[
https://issues.apache.org/jira/browse/IGNITE-2143?page=com.atlassian.jira.plugin.system.issuetabpanels:comment-tabpanel&focusedCommentId=15067736#comment-15067736
]
Sergey Soldatov commented on IGNITE-2143:
-----------------------------------------
Well, I did some testing and here is the result:
Query:
SELECT a.name, a.lang, a.desc, count(a.name) AS cnt, a.url
FROM ( SELECT repo_name AS name, lang AS lang, desc AS desc, repo_url AS url
FROM gitrecord WHERE type='WatchEvent' AND create_at BETWEEN
'2015-01-01T00:01:00Z' AND '2015-01-01T03:59:00Z') AS a INNER JOIN ( SELECT
repo_url AS url FROM gitrecord WHERE type='CreateEvent' AND create_at BETWEEN
'2015-01-01T00:01:00Z' AND '2015-01-01T03:59:00Z') AS b ON a.url=b.url GROUP BY
a.name, a.lang, a.desc, a.url HAVING cnt > 5 ORDER BY cnt DESC LIMIT 25
I used 1 node ignite to avoid problems with affinity. Without any indexes it
takes 300 sec. With indexes on create_at and type it takes 40 sec. The same
query in Spark works less than 5 sec.
Here is the explain on indexed version:
[[SELECT
A.NAME AS __C0,
A.LANG AS __C1,
A.DESC AS __C2,
COUNT(A.NAME) AS __C3,
A.URL AS __C4,
COUNT(A.NAME) AS __C5
FROM (
SELECT
REPO_URL AS URL
FROM "gitrecords".GITRECORD
/* "gitrecords"."create_at_idx": CREATE_AT >= '2015-01-01T00:01:00Z'
AND CREATE_AT <= '2015-01-01T03:59:00Z'
*/
WHERE (TYPE = 'CreateEvent')
AND ((CREATE_AT >= '2015-01-01T00:01:00Z')

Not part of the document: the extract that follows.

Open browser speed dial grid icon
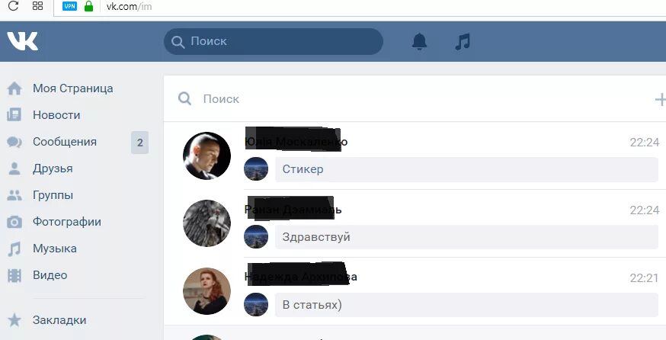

AND (CREATE_AT <= '2015-01-01T03:59:00Z'))
) B
/* SELECT
REPO_URL AS URL
FROM "gitrecords".GITRECORD
/++ "gitrecords"."create_at_idx": CREATE_AT >= '2015-01-01T00:01:00Z'
AND CREATE_AT <= '2015-01-01T03:59:00Z'
++/
WHERE (TYPE = 'CreateEvent')
AND ((CREATE_AT >= '2015-01-01T00:01:00Z')
AND (CREATE_AT <= '2015-01-01T03:59:00Z'))
*/
INNER JOIN (
SELECT
REPO_NAME AS NAME,
LANG AS LANG,
DESC AS DESC,
REPO_URL AS URL
FROM "gitrecords".GITRECORD
/* "gitrecords"."create_at_idx": CREATE_AT >= '2015-01-01T00:01:00Z'
AND CREATE_AT <= '2015-01-01T03:59:00Z'
*/
WHERE (TYPE = 'WatchEvent')
AND ((CREATE_AT >= '2015-01-01T00:01:00Z')

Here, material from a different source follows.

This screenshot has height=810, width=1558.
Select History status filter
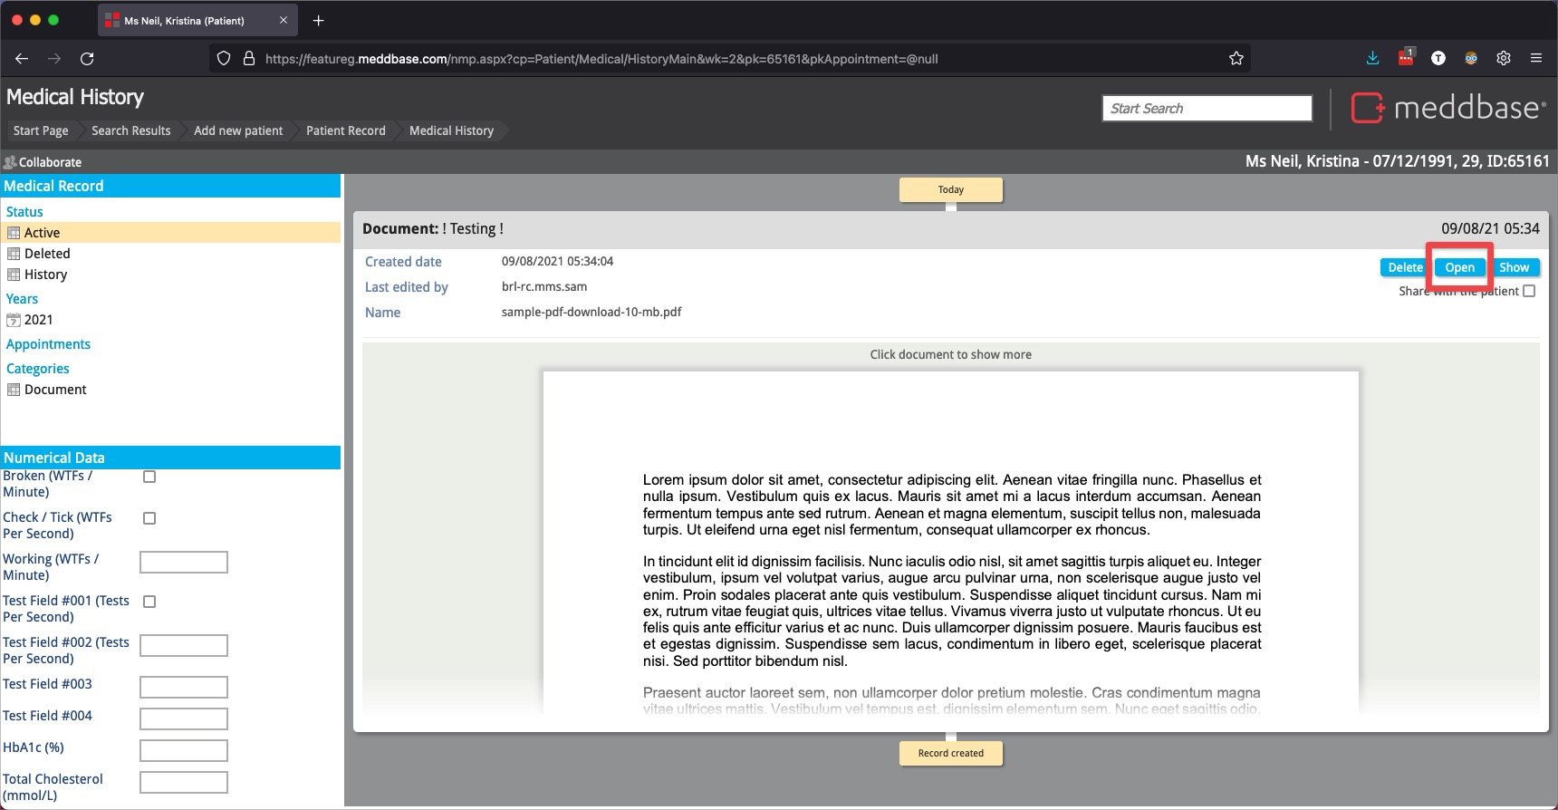tap(45, 275)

AND (CREATE_AT <= '2015-01-01T03:59:00Z'))
) A
/* SELECT
REPO_NAME AS NAME,
LANG AS LANG,
DESC AS DESC,
REPO_URL AS URL
FROM "gitrecords".GITRECORD
/++ "gitrecords"."create_at_idx": CREATE_AT >= '2015-01-01T00:01:00Z'
AND CREATE_AT <= '2015-01-01T03:59:00Z'
++/
WHERE (REPO_URL IS ?1)
AND ((TYPE = 'WatchEvent')
AND ((CREATE_AT >= '2015-01-01T00:01:00Z')

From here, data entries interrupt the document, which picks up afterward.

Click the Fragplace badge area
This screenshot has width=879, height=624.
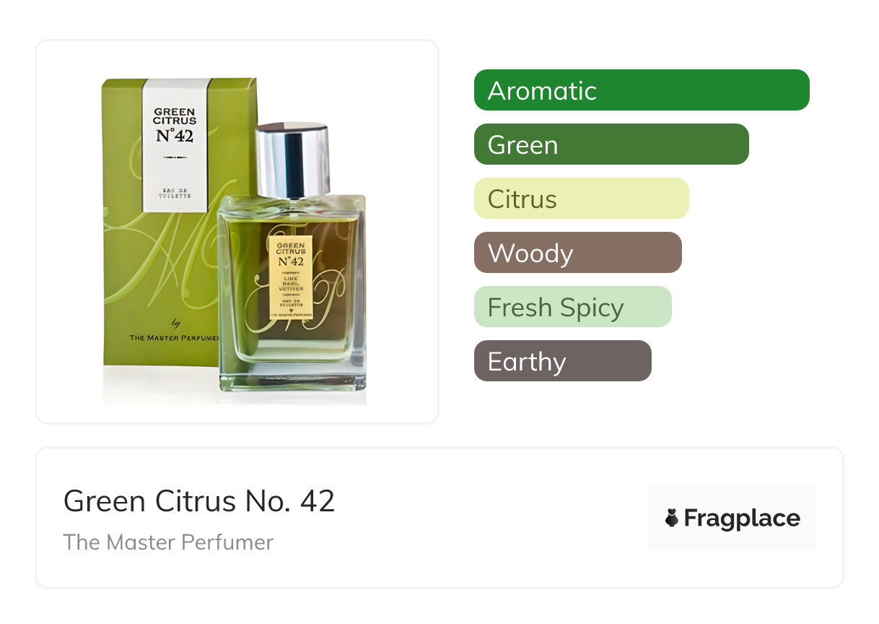point(733,518)
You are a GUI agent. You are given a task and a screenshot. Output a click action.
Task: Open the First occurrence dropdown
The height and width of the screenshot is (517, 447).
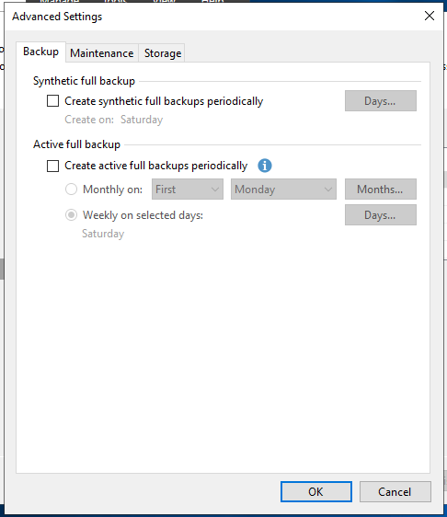click(x=188, y=190)
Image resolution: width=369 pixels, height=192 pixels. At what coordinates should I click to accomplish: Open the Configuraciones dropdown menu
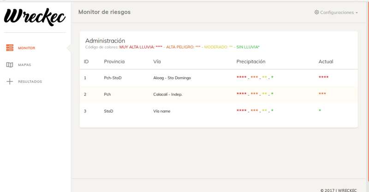click(x=336, y=12)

AND (CREATE_AT <= '2015-01-01T03:59:00Z'))): URL = B.URL
*/
ON 1=1
WHERE A.URL = B.URL
GROUP BY A.NAME, A.LANG, A.DESC, A.URL], [SELECT
__C0 AS NAME,
__C1 AS LANG,
__C2 AS DESC,
CAST(SUM(__C3) AS BIGINT) AS CNT,
__C4 AS URL
FROM PUBLIC.__T0
/* "gitrecords"."merge_scan" */
WHERE __C5
GROUP BY __C0, __C1, __C2, __C4
ORDER BY 4 DESC
LIMIT 25]]
Hope it can help
> inner join produce wrong result and is very slow
> ------------------------------------------------
>
> Key: IGNITE-2143
> URL: https://issues.apache.org/jira/browse/IGNITE-2143
> Project: Ignite
> Issue Type: Bug
> Components: SQL
> Affects Versions: 1.5
> Environment: 3 nodes in docker containers.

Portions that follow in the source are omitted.